Als Beispiel aus dem Berufsleben:
Vorhersage/Erwartung: Eine Teamleitung verwendet die Insights Discovery Methode und erhält die Profile seiner Teammitglieder. Ein Mitarbeiter wird als „blau“ klassifiziert, was in dieser Methode oft mit Eigenschaften wie Detailorientierung, Zurückhaltung und Analysefähigkeit verbunden ist. Die Teamleitung geht nun davon aus, dass dieser Mitarbeiter wenig Interesse an kreativen oder dynamischen Aufgaben hat und sich eher auf technische oder analytische Aufgaben konzentrieren sollte.
Verhalten: Aufgrund dieser Klassifikation beginnt die Teamleitung, dem Mitarbeiter hauptsächlich Aufgaben zuzuweisen, die analytisches Denken erfordern, und vermeidet es, ihm kreative oder soziale Aufgaben zu geben. Der Mitarbeiter spürt die Einengung seiner Rolle und entwickelt möglicherweise das Gefühl, dass ihm kein Vertrauen in seine Fähigkeiten für andere Arten von Aufgaben entgegengebracht wird.
Ergebnis: Der Mitarbeiter beginnt, sich selbst zunehmend als eine Person zu sehen, die nur in analytischen Bereichen stark ist, und zeigt weniger Interesse oder Initiative in kreativen oder interaktiven Projekten.
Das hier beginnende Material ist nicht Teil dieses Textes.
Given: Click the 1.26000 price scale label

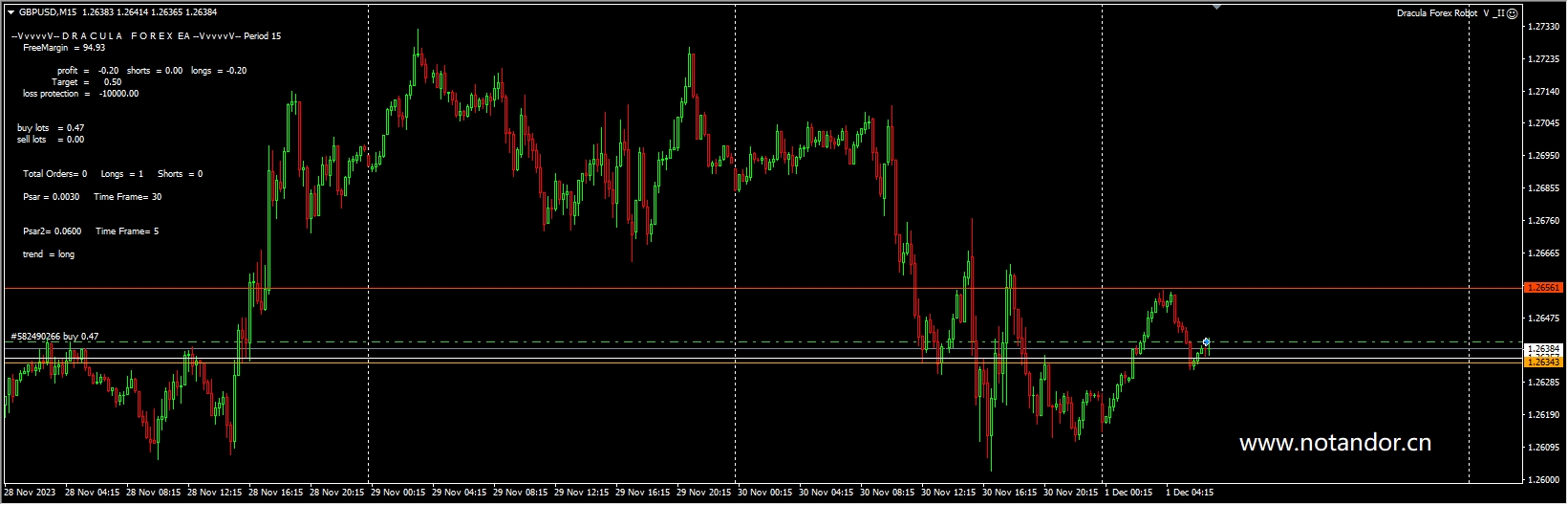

Diese eingeschränkte Rollenwahrnehmung führt dazu, dass der Mitarbeiter in der Tat weniger kreativ oder dynamisch wird, was die ursprüngliche Annahme der Teamleitung bestätigt. Die Erwartungen der Teamleitung haben dazu geführt, dass das Potenzial des Mitarbeiters nicht vollständig ausgeschöpft wurde, und möglicherweise wurde ein vielseitiges Talent vernachlässigt.
Persönlichkeit und Verhalten können nicht unabhängig vom Kontext betrachtet werden können. Das weiß man seit fast 100 Jahren: Bereits Kurt Lewins Formel "V = f(P, U)", die das Verhalten (V) als Funktion von persönlichen (P) und umweltbedingten (U) Faktoren beschreibt, unterstreicht die Bedeutung der Interaktion zwischen Individuum und Umwelt. Statt Menschen in starre Typen zu klassifizieren, sollten wir uns auf die Wechselwirkungen konzentrieren, die das Verhalten in verschiedenen Situationen beeinflussen.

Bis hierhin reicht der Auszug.